I have a big .csv file (~2GB) to be read in SAS. Unfortunately, somehow there is a non-ascii character in the file and SAS stops importing upon reach the field including this character.

In order to specify the format of the fields, I use data step INFILE to do the import job. I wonder if there is any way to read the complete data while ignoring non-ascii characters.

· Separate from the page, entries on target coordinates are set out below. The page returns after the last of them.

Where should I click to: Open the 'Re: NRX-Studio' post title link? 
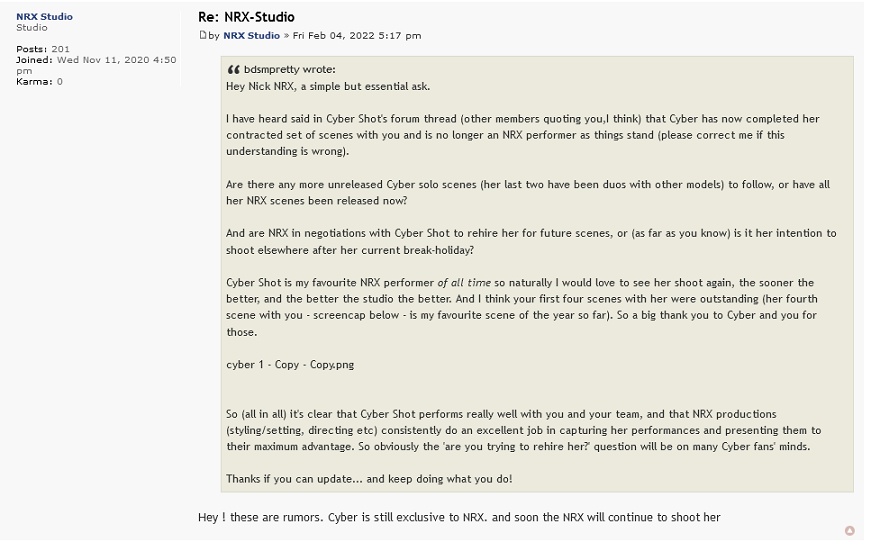(x=246, y=17)
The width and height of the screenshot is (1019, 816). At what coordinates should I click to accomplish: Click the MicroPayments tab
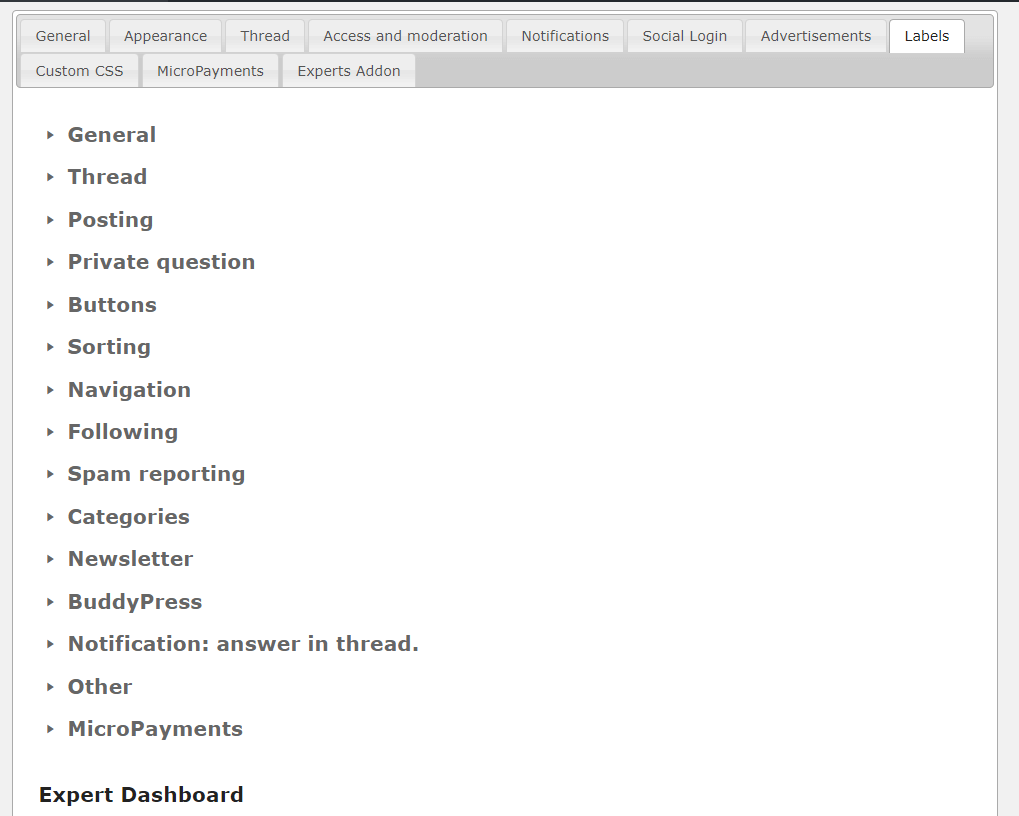(x=210, y=71)
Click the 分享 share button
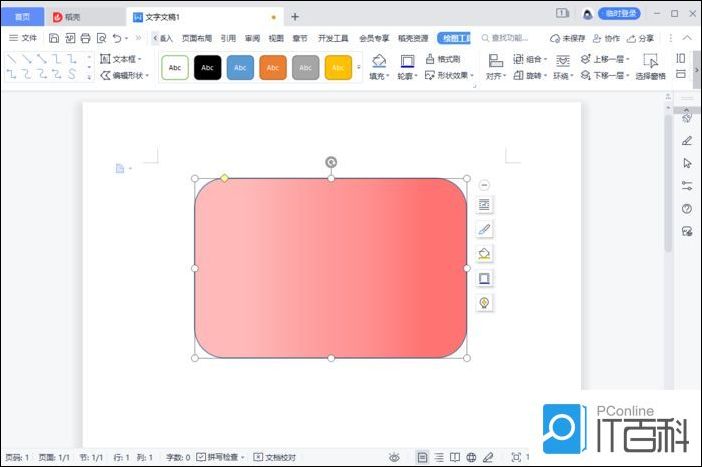Viewport: 702px width, 467px height. [x=640, y=38]
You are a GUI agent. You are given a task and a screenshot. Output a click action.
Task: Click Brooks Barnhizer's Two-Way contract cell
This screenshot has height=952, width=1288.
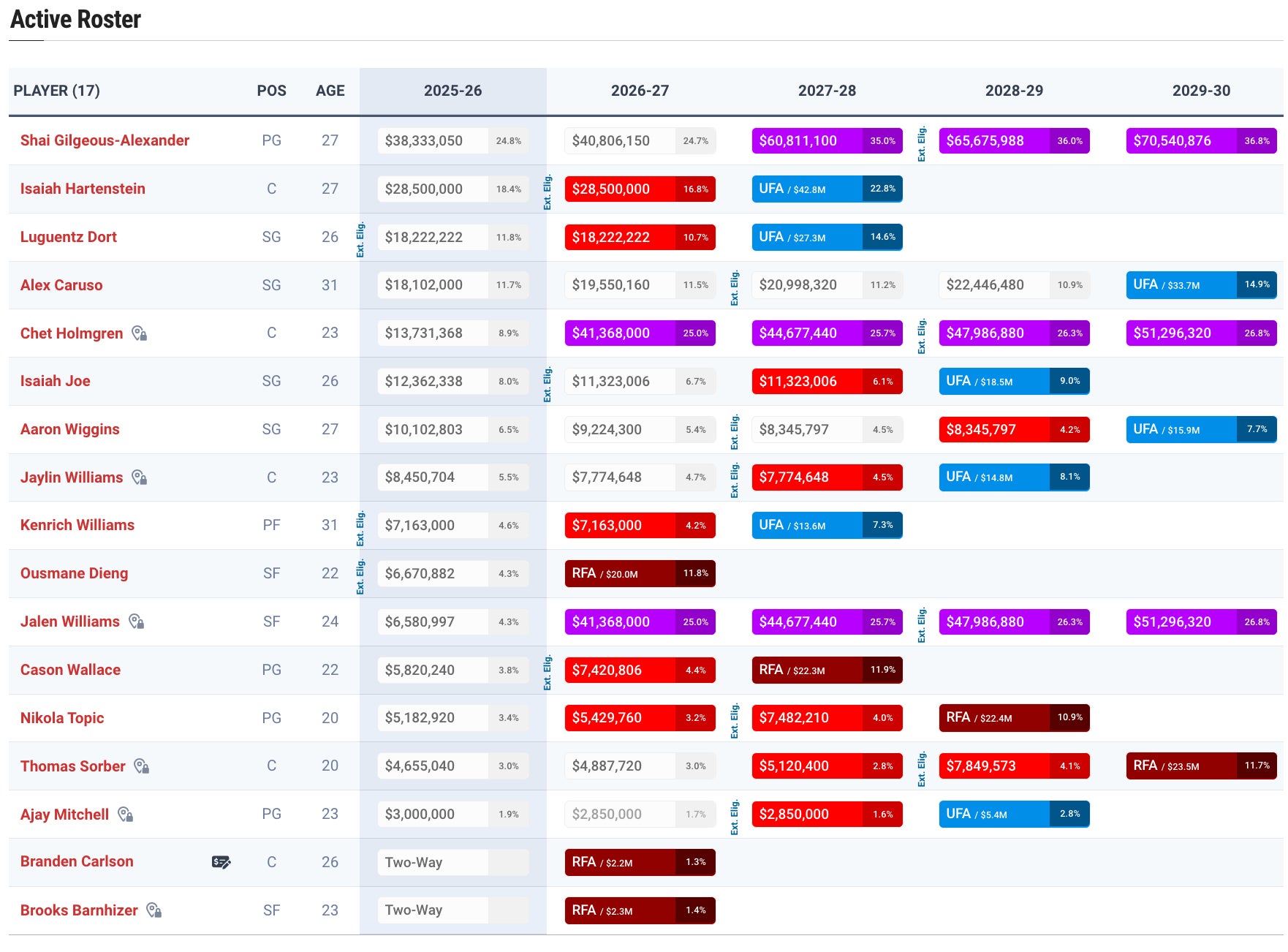click(x=414, y=910)
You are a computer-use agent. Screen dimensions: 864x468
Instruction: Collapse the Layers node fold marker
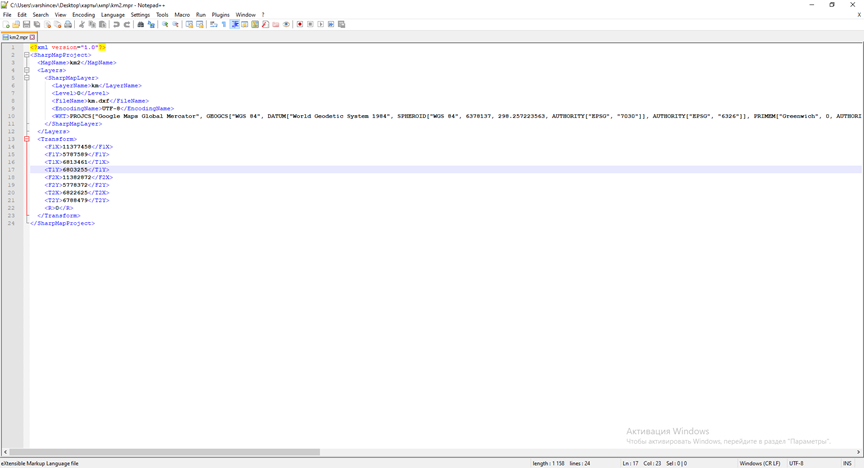pos(27,70)
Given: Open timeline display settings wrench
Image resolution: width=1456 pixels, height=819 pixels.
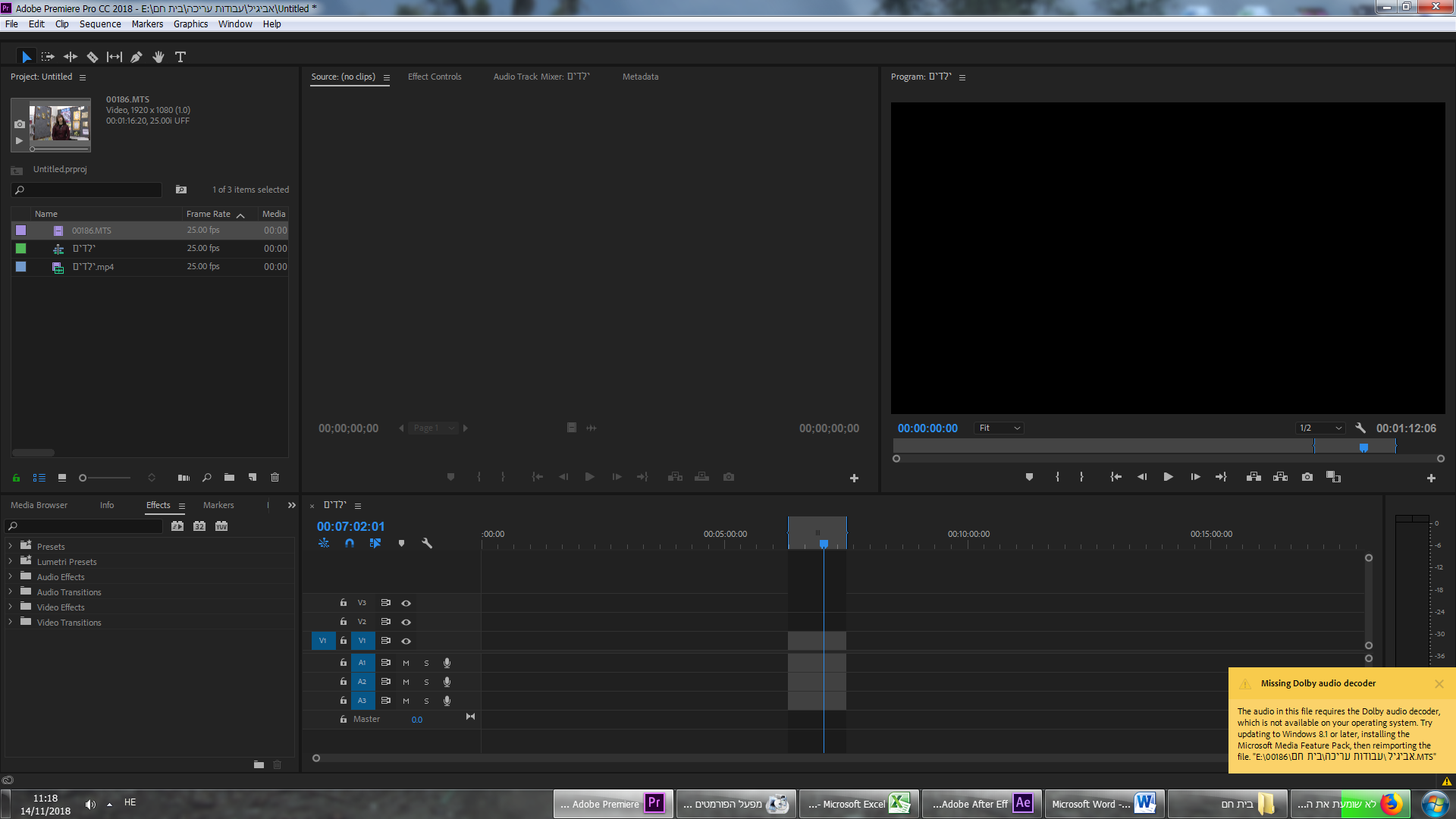Looking at the screenshot, I should 427,543.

Note: The only fix for me right now is to import in SAS first, get the error message and know the exact place where the error is, open the file (wait for like 10 minutes), manually locate the place I found and delete the character. Obviously it's cumbersome and difficult to be repeated.

2
I would write a Perl or shell script to pre-process the file to remove those characters. I'm not an expert in either, so I won't attempt an answer.DomPazz
@DomPazz Thanks anyway. I'm thinking of writing a Python script to do the similar thing. Need some extra effort :)Nip
Can you read it in with a different character set?Joe
@Joe Would you please share more details?Nip
The encoding option on infileJoe

2 Answers

0
votes

Just a quick thought. If you compress the non-writable characters from _infile_, then it might work?

data _null_;
  infile file;
  input;
  _infile_=compress(_infile_,"","kw");
run;

You would need to create the variables from the _infile_ variable afterwards.

0
votes

You would need to go to UTF-8 encoding SAS session and then do something like:

  data txt;
    infile intxt truncover encoding="UTF-8" lrecl=10000;
    input line $10000.;
  run;

Obviously, you can do more clever things to load the csv properly, but I don't know a way out from using utf-8. SAS stops reading file on those special characters before looking at any of datastep statements.